--- SUPPLIED TEXT ---
Introduction

In natural speech, there are other information sources besides the auditory signal that facilitate perception of the spoken message. For example, viewing a speaker’s articulatory movements (i.e. lipreading) is known to improve auditory speech intelligibility (e.g. Erber 1974), especially when the auditory input is ambiguous (Sumby and Pollack 1954). More recent work has demonstrated that listeners also use lipread information to adjust the phonetic boundary between two speech categories (Bertelson et al. 2003; Vroomen et al. 2004, 2007; van Linden and Vroomen 2007, 2008; Vroomen and Baart 2009b). For example, listeners exposed to an auditory ambiguous speech sound halfway between /b/ and /d/ (i.e. A? for auditory ambiguous) that is combined with the video of a speaker articulating either /b/ or /d/ (Vb and Vd for visual /b/ or /d/, respectively) report in a subsequently delivered auditory-only test more ‘b’-responses after exposure to A?Vb than after A?Vd, as if they had learned to label the ambiguous sound in accordance with the lipread information (i.e., phonetic recalibration). Lipread-induced recalibration of phonetic categories has now been demonstrated many times (Vroomen et al. 2004, 2007; van Linden and Vroomen 2007, 2008; Vroomen and Baart 2009a, b) and has also been demonstrated to occur if the disambiguating information stems from lexical knowledge about the possible words in the language rather than from lipread information (e.g. Norris et al. 2003; Kraljic and Samuel 2005, 2006, 2007; van Linden and Vroomen 2007).

The mechanism underlying phonetic recalibration though is at present largely unknown. A recent functional magnetic resonance imaging (fMRI) study (Kilian-Hütten et al. 2008) using the same stimuli and design as in Bertelson et al. (2003) showed that the trial-by-trial variation in the amount of recalibration could be predicted from activation in the middle/inferior frontal gyrus (MFG/IFG) and the inferior parietal cortex. These brain areas are also known to be involved in verbal working memory (Jonides et al. 1998), and it might thus be conceivable that phonetic recalibration shares neural underpinnings with verbal working memory. Alternatively, though, there is behavioral and neurophysiological evidence which shows that lipreading has profound effects on speech perception at very early processing levels and that the effect is quite automatic (e.g. McGurk and MacDonald 1976; Massaro 1987, 1998; Colin et al. 2002; Möttönen et al. 2002; Soto-Faraco et al. 2004). On this view, it may seem more likely that lipread-induced recalibration would not rely on high-level neural resources used for working memory, because it is basically a low-level process operating in an automatic fashion.

To examine whether phonetic recalibration and working memory indeed share common resources, we measured phonetic recalibration while participants were engaged in a working memory task. In the literature on working memory, a distinction is usually made between a verbal and a visuospatial component (e.g. Baddeley and Hitch 1974; Baddeley and Logie 1999), which rely on distinct neural structures. For example, Smith, Jonides and Koeppe (1996) showed primarily left-hemisphere activation during a verbal memory task, whereas the visuospatial task mainly activated right-hemisphere regions.

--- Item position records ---
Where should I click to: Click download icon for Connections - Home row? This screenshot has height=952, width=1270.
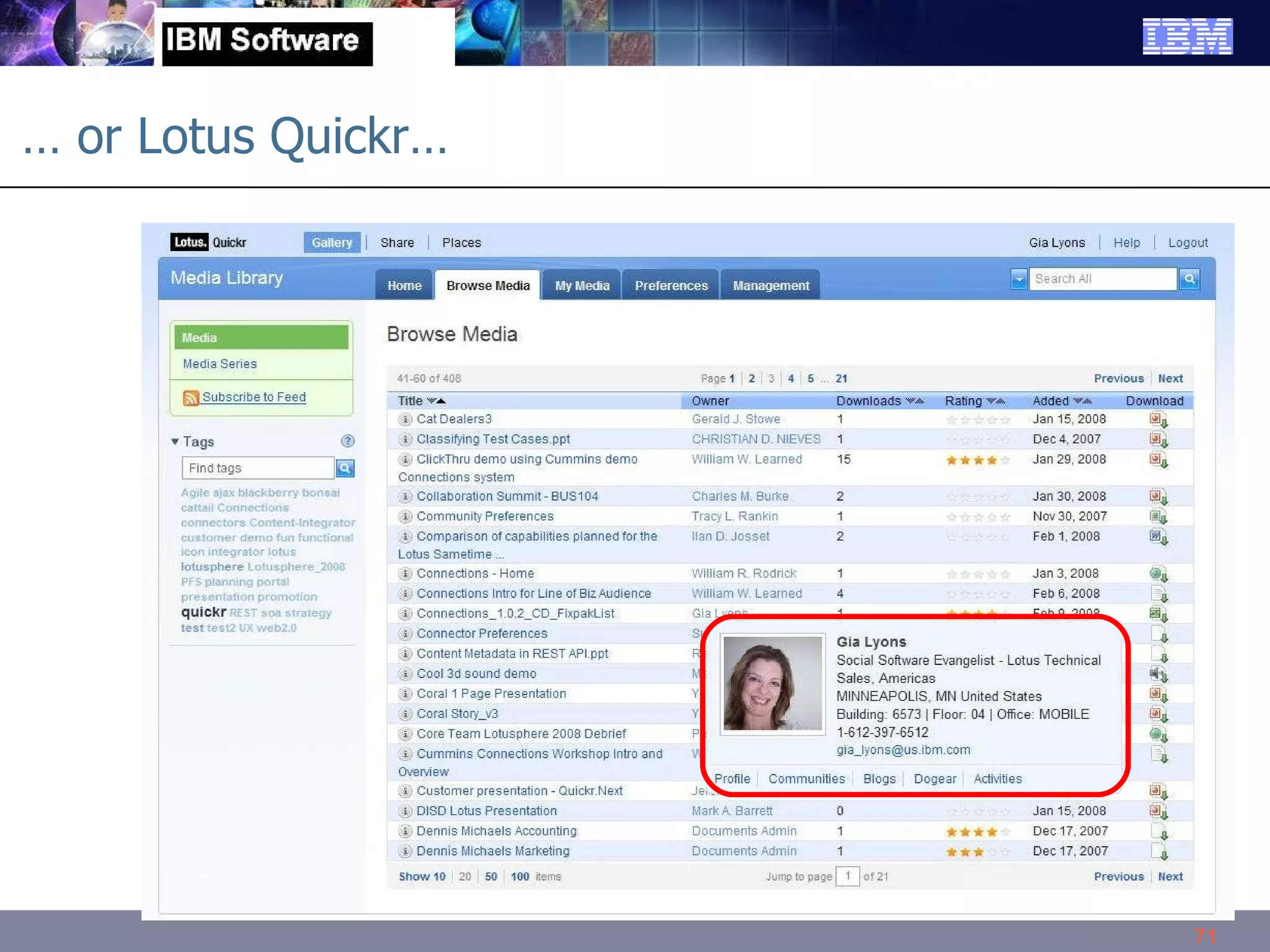1158,574
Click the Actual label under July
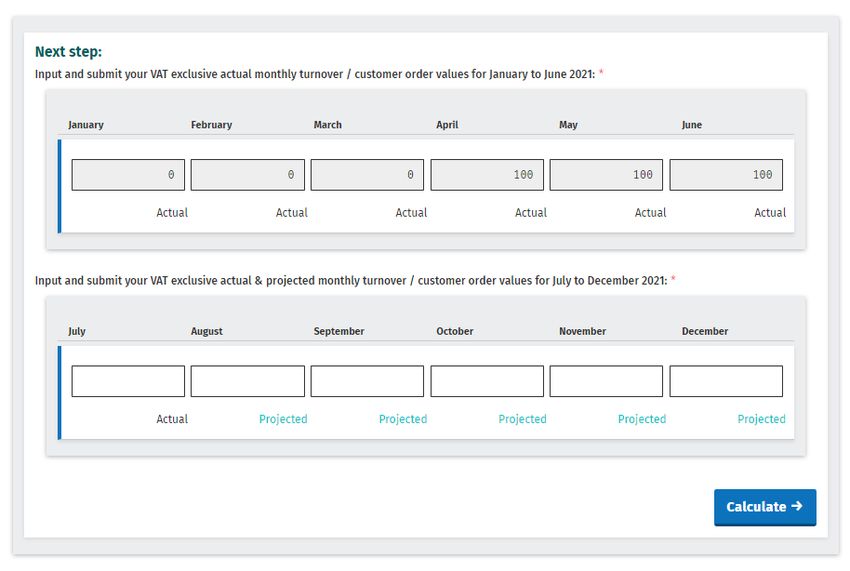The image size is (850, 571). pyautogui.click(x=172, y=419)

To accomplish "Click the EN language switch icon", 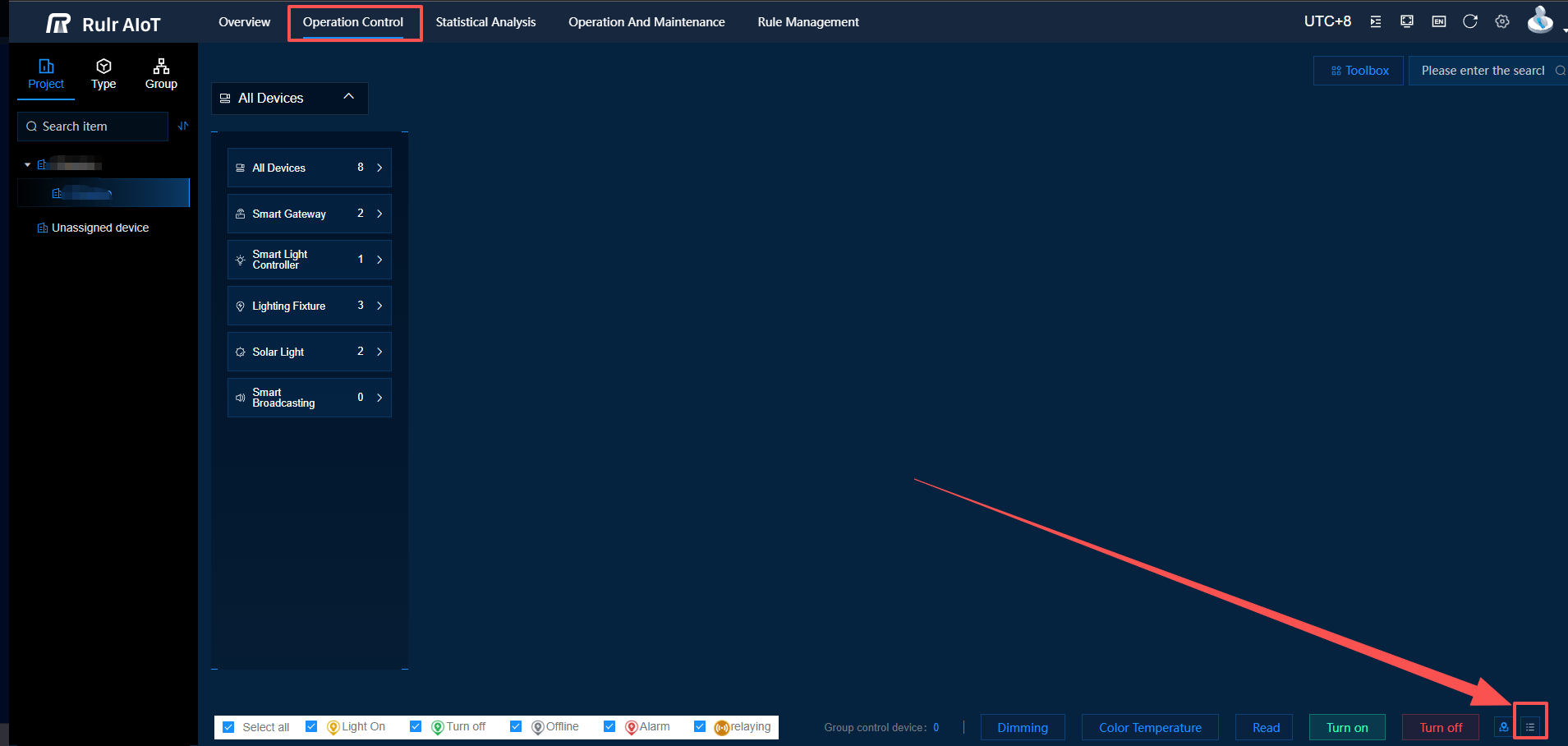I will (x=1439, y=21).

--- OBJECTIVE ---
Copy the recalibration passage from the words "To examine whether" through the words "activated right-hemisphere regions.", swapping "visuospatial" for "visual-spatial". These items have no connection to the recalibration passage.

--- WORKED SOLUTION ---
To examine whether phonetic recalibration and working memory indeed share common resources, we measured phonetic recalibration while participants were engaged in a working memory task. In the literature on working memory, a distinction is usually made between a verbal and a visual-spatial component (e.g. Baddeley and Hitch 1974; Baddeley and Logie 1999), which rely on distinct neural structures. For example, Smith, Jonides and Koeppe (1996) showed primarily left-hemisphere activation during a verbal memory task, whereas the visual-spatial task mainly activated right-hemisphere regions.